(Click-target data)
- - - - -
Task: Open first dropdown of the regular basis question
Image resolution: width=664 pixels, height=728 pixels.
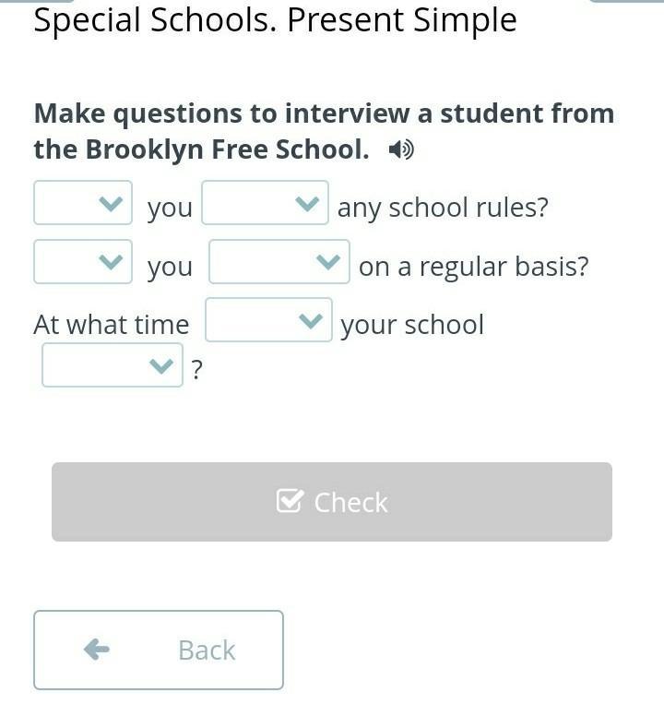Action: point(83,262)
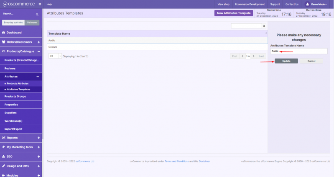Expand the Reports sidebar section
This screenshot has width=334, height=177.
(x=38, y=138)
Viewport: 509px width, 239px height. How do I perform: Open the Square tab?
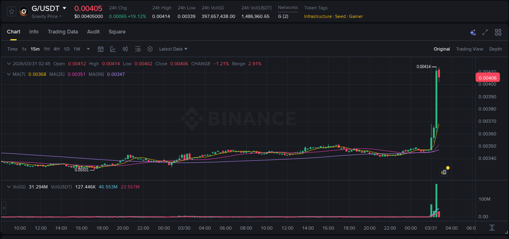(117, 32)
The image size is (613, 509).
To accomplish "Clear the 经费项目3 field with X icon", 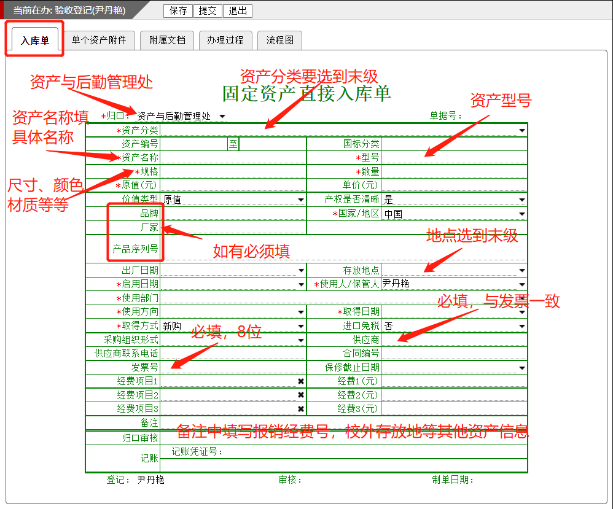I will click(301, 408).
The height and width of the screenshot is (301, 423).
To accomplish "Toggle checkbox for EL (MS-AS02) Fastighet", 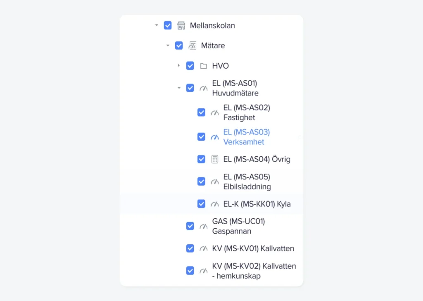I will click(x=201, y=112).
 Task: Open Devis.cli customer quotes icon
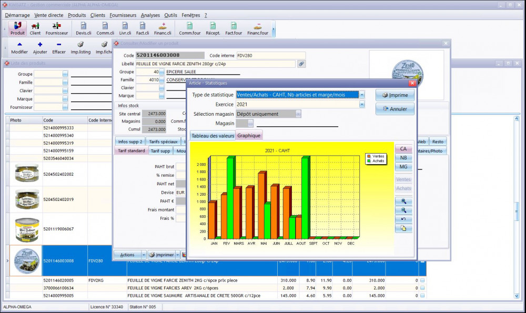84,28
- - - - -
■ **EXERCISE DETAILS**: Gather every line of the material above that contains the string "width", matching case exactly.

■ **THE SOLUTION**:
Image resolution: width=664 pixels, height=728 pixels.
This screenshot has width=334, height=177.
Viewport: 509px width, 239px height. How do I perform: Open the Square tab?
The height and width of the screenshot is (301, 423).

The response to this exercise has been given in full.